Don’t limit yourself to one particular course of study: You can always find ways to apply what you learned to your future career if you try. That’s what freelance designer Kat Sikes has learned as she transitioned from studying Sculpture, Math, and Interior Architecture to pursuing a career in graphic design. Here’s how she managed to tie it all together.
What is your current company name and job title? How do you present yourself to clients?
I’m currently a freelance designer at Kat Sikes Design. Whenever I meet new clients I introduce myself as a designer with a focus in user experience and a background in the varied field of museum exhibit design. I’m open about my experience and interest collaborating with my client in creating new, exciting designs.

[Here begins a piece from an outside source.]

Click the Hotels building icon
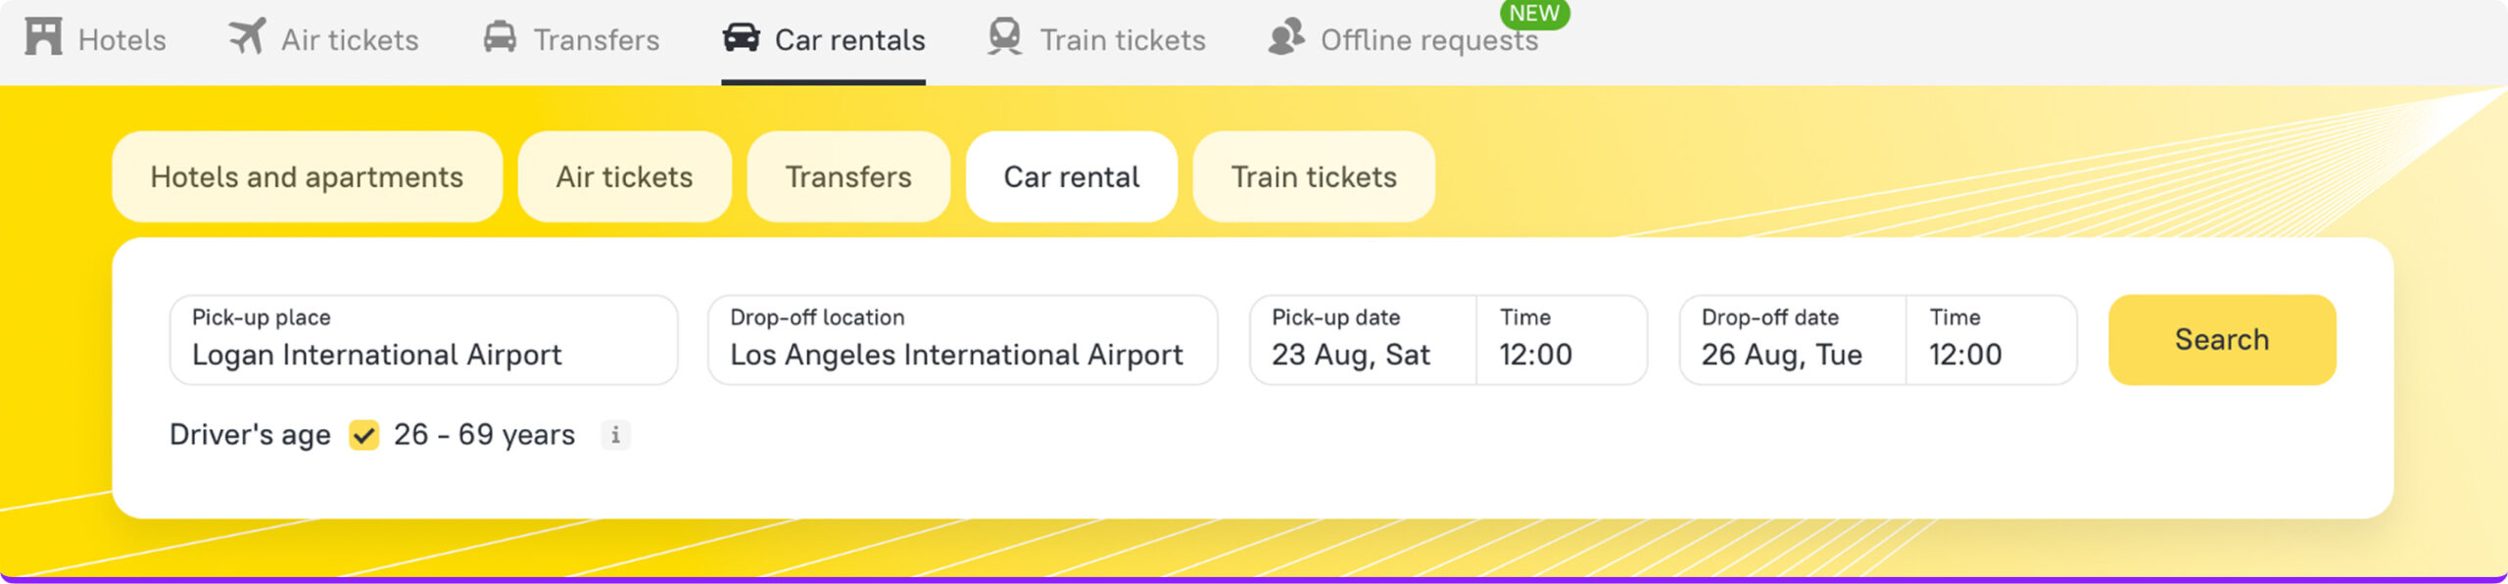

What’s a typical day on the job like?
I live in Silicon Valley, and have since adopted the “start-up” schedule of my roommate where I start my workdays at home around 11 a.m. and then work late, usually taking a break around dinnertime. There are pros and cons to working from home, and self-discipline is a must to keep your schedule (and the deadlines of multiple clients) straight. Most importantly, I have to be as accurate as I can in estimating how long it will take to complete a project in addition to scheduling some buffer time to account for the unexpected. Typical days, however, are pleasantly quiet, and I will admit it’s great having my cat join me at my “office.”
What are your favorite aspects of your job? What are the things you would change if you could?
Both the favorite part of my job and the frustrating part of my job is that I’m in charge of everything. No one is there to boss you around, but no one is there to nudge you along either. Clients need their projects, or they will find someone else, so you truly have to focus on good communication (and scheduling) to keep your work afloat. I find it really relaxing to work for home (no commute, or break room, or office drama), but it can be frustrating not to “leave your work at the office.” It’s also important to establish boundaries with your friends and family on when you’re working so that you’re not interrupted.
What did you study in college? How does your major relate to your current position?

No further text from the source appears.